• _WHAT THIS TASK INVOLVES_: Please retype the data below in full.

(Stored records)
──────
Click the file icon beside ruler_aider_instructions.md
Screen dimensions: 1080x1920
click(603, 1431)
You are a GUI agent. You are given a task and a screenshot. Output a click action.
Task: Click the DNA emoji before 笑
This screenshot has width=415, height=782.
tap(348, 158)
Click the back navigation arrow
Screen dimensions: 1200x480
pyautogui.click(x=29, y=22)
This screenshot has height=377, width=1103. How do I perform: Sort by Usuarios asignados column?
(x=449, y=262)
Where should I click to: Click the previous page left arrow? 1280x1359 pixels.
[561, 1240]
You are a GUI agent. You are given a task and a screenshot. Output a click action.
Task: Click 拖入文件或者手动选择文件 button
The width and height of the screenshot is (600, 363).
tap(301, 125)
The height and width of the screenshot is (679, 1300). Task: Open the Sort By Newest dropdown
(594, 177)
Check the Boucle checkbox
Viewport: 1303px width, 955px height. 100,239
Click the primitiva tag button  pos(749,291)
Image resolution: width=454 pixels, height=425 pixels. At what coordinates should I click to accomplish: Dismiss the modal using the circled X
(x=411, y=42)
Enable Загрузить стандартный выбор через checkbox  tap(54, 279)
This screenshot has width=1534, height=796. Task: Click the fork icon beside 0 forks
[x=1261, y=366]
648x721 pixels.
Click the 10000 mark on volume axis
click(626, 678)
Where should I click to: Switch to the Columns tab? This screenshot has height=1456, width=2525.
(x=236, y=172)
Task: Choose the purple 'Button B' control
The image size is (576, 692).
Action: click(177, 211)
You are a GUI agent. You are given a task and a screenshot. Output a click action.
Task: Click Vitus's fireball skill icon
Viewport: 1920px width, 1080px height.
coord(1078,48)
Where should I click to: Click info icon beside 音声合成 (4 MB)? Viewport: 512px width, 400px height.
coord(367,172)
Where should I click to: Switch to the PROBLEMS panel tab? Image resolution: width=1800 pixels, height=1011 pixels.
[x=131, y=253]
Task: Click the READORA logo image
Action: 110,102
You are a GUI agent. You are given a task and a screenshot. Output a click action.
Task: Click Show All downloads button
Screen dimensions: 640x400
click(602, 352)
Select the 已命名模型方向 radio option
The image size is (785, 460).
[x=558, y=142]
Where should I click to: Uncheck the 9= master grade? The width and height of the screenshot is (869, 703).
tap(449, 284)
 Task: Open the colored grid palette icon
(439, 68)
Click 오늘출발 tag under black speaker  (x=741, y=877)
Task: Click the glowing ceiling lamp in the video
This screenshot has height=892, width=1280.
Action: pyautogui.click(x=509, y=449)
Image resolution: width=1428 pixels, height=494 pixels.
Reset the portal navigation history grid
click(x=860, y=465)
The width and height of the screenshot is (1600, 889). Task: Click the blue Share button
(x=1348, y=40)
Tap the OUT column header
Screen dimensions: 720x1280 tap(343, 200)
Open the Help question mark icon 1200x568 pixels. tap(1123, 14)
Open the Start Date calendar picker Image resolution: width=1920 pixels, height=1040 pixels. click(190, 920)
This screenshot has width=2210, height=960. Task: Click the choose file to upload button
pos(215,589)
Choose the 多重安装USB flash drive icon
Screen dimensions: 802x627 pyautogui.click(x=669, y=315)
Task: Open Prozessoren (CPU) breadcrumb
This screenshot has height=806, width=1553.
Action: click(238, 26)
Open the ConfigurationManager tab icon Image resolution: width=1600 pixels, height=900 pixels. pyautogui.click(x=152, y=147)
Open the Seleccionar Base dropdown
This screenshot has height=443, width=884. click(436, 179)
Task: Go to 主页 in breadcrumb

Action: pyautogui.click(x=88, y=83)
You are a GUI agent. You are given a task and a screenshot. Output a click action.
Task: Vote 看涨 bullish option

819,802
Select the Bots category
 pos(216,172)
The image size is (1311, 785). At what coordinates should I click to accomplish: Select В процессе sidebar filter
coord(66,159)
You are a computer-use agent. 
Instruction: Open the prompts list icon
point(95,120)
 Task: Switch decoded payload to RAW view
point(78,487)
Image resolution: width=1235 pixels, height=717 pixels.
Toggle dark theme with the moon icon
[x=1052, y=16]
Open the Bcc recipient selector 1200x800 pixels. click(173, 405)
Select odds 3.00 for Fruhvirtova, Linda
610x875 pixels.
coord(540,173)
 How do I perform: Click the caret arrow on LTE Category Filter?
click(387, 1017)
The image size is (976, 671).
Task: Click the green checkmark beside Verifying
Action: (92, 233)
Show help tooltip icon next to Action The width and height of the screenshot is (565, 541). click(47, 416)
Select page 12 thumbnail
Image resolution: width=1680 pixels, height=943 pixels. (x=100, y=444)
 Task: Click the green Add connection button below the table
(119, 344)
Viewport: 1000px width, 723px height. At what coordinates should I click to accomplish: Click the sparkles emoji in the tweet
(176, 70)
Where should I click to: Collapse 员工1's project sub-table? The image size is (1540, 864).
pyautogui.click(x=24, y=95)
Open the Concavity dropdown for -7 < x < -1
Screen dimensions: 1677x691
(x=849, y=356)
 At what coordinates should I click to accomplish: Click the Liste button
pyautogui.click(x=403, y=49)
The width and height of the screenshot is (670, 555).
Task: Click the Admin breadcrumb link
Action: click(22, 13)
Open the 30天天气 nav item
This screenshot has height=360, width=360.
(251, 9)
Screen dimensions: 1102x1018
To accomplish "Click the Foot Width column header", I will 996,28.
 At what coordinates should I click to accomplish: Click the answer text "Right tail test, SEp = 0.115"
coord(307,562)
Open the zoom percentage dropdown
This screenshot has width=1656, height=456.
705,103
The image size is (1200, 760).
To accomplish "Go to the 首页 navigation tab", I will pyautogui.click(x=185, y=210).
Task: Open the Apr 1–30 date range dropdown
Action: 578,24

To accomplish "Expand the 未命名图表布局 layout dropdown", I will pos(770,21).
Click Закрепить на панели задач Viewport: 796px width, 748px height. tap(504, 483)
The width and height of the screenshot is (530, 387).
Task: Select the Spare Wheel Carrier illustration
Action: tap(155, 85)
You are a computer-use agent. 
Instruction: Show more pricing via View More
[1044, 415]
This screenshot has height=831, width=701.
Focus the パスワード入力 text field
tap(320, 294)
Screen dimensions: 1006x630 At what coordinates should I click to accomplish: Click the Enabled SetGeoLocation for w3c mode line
──────
• _YOUR SOLUTION_:
Click the file icon beside ruler_aider_instructions.md
Screen dimensions: 1080x1920
click(603, 1431)
You are a GUI agent. You are given a task and a screenshot. Output a click action.
Task: Click the DNA emoji before 笑
This screenshot has width=415, height=782.
tap(348, 158)
Click the back navigation arrow
Screen dimensions: 1200x480
pyautogui.click(x=29, y=22)
This screenshot has height=377, width=1103. How do I perform: Sort by Usuarios asignados column?
(x=449, y=262)
Where should I click to: Click the previous page left arrow? 1280x1359 pixels.
[561, 1240]
You are a GUI agent. You are given a task and a screenshot. Output a click action.
Task: Click 拖入文件或者手动选择文件 button
The width and height of the screenshot is (600, 363).
tap(301, 125)
The height and width of the screenshot is (679, 1300). Task: Open the Sort By Newest dropdown
(594, 177)
Check the Boucle checkbox
Viewport: 1303px width, 955px height. 100,239
Click the primitiva tag button  pos(749,291)
Image resolution: width=454 pixels, height=425 pixels. At what coordinates should I click to accomplish: Dismiss the modal using the circled X
(x=411, y=42)
Enable Загрузить стандартный выбор через checkbox  tap(54, 279)
This screenshot has width=1534, height=796. Task: Click the fork icon beside 0 forks
[x=1261, y=366]
648x721 pixels.
Click the 10000 mark on volume axis
click(626, 678)
Where should I click to: Switch to the Columns tab? This screenshot has height=1456, width=2525.
(x=236, y=172)
Task: Choose the purple 'Button B' control
The image size is (576, 692).
Action: click(177, 211)
You are a GUI agent. You are given a task and a screenshot. Output a click action.
Task: Click Vitus's fireball skill icon
Viewport: 1920px width, 1080px height.
coord(1078,48)
Where should I click to: Click info icon beside 音声合成 (4 MB)? Viewport: 512px width, 400px height.
coord(367,172)
Where should I click to: Switch to the PROBLEMS panel tab? Image resolution: width=1800 pixels, height=1011 pixels.
[x=131, y=253]
Task: Click the READORA logo image
Action: 110,102
You are a GUI agent. You are given a task and a screenshot. Output a click action.
Task: Click Show All downloads button
Screen dimensions: 640x400
click(602, 352)
Select the 已命名模型方向 radio option
The image size is (785, 460).
[x=558, y=142]
Where should I click to: Uncheck the 9= master grade? The width and height of the screenshot is (869, 703).
tap(449, 284)
 Task: Open the colored grid palette icon
(439, 68)
Click 오늘출발 tag under black speaker  (x=741, y=877)
Task: Click the glowing ceiling lamp in the video
This screenshot has height=892, width=1280.
Action: pyautogui.click(x=509, y=449)
Image resolution: width=1428 pixels, height=494 pixels.
Reset the portal navigation history grid
click(x=860, y=465)
The width and height of the screenshot is (1600, 889). Task: Click the blue Share button
(x=1348, y=40)
Tap the OUT column header
Screen dimensions: 720x1280 tap(343, 200)
Open the Help question mark icon 1200x568 pixels. tap(1123, 14)
Open the Start Date calendar picker Image resolution: width=1920 pixels, height=1040 pixels. click(190, 920)
This screenshot has width=2210, height=960. Task: Click the choose file to upload button
pos(215,589)
Choose the 多重安装USB flash drive icon
Screen dimensions: 802x627 pyautogui.click(x=669, y=315)
Task: Open Prozessoren (CPU) breadcrumb
This screenshot has height=806, width=1553.
Action: click(238, 26)
Open the ConfigurationManager tab icon Image resolution: width=1600 pixels, height=900 pixels. pyautogui.click(x=152, y=147)
Open the Seleccionar Base dropdown
This screenshot has height=443, width=884. click(436, 179)
Task: Go to 主页 in breadcrumb

Action: pyautogui.click(x=88, y=83)
You are a GUI agent. You are given a task and a screenshot. Output a click action.
Task: Vote 看涨 bullish option

819,802
Select the Bots category
 pos(216,172)
The image size is (1311, 785). At what coordinates should I click to accomplish: Select В процессе sidebar filter
coord(66,159)
You are a computer-use agent. 
Instruction: Open the prompts list icon
point(95,120)
 Task: Switch decoded payload to RAW view
point(78,487)
Image resolution: width=1235 pixels, height=717 pixels.
Toggle dark theme with the moon icon
[x=1052, y=16]
Open the Bcc recipient selector 1200x800 pixels. click(173, 405)
Select odds 3.00 for Fruhvirtova, Linda
610x875 pixels.
coord(540,173)
 How do I perform: Click the caret arrow on LTE Category Filter?
click(387, 1017)
The image size is (976, 671).
Task: Click the green checkmark beside Verifying
Action: (92, 233)
Show help tooltip icon next to Action The width and height of the screenshot is (565, 541). click(47, 416)
Select page 12 thumbnail
Image resolution: width=1680 pixels, height=943 pixels. (x=100, y=444)
 Task: Click the green Add connection button below the table
(119, 344)
Viewport: 1000px width, 723px height. At what coordinates should I click to accomplish: Click the sparkles emoji in the tweet
(176, 70)
Where should I click to: Collapse 员工1's project sub-table? The image size is (1540, 864).
pyautogui.click(x=24, y=95)
Open the Concavity dropdown for -7 < x < -1
Screen dimensions: 1677x691
(x=849, y=356)
 At what coordinates should I click to accomplish: Click the Liste button
pyautogui.click(x=403, y=49)
The width and height of the screenshot is (670, 555).
Task: Click the Admin breadcrumb link
Action: click(22, 13)
Open the 30天天气 nav item
This screenshot has height=360, width=360.
(251, 9)
Screen dimensions: 1102x1018
To accomplish "Click the Foot Width column header", I will 996,28.
 At what coordinates should I click to accomplish: Click the answer text "Right tail test, SEp = 0.115"
coord(307,562)
Open the zoom percentage dropdown
This screenshot has width=1656, height=456.
705,103
The image size is (1200, 760).
To accomplish "Go to the 首页 navigation tab", I will pyautogui.click(x=185, y=210).
Task: Open the Apr 1–30 date range dropdown
Action: 578,24

To accomplish "Expand the 未命名图表布局 layout dropdown", I will pos(770,21).
Click Закрепить на панели задач Viewport: 796px width, 748px height. tap(504, 483)
The width and height of the screenshot is (530, 387).
Task: Select the Spare Wheel Carrier illustration
Action: tap(155, 85)
You are a computer-use agent. 
Instruction: Show more pricing via View More
[1044, 415]
This screenshot has height=831, width=701.
Focus the パスワード入力 text field
tap(320, 294)
Screen dimensions: 1006x630 At what coordinates should I click to accomplish: Click the Enabled SetGeoLocation for w3c mode line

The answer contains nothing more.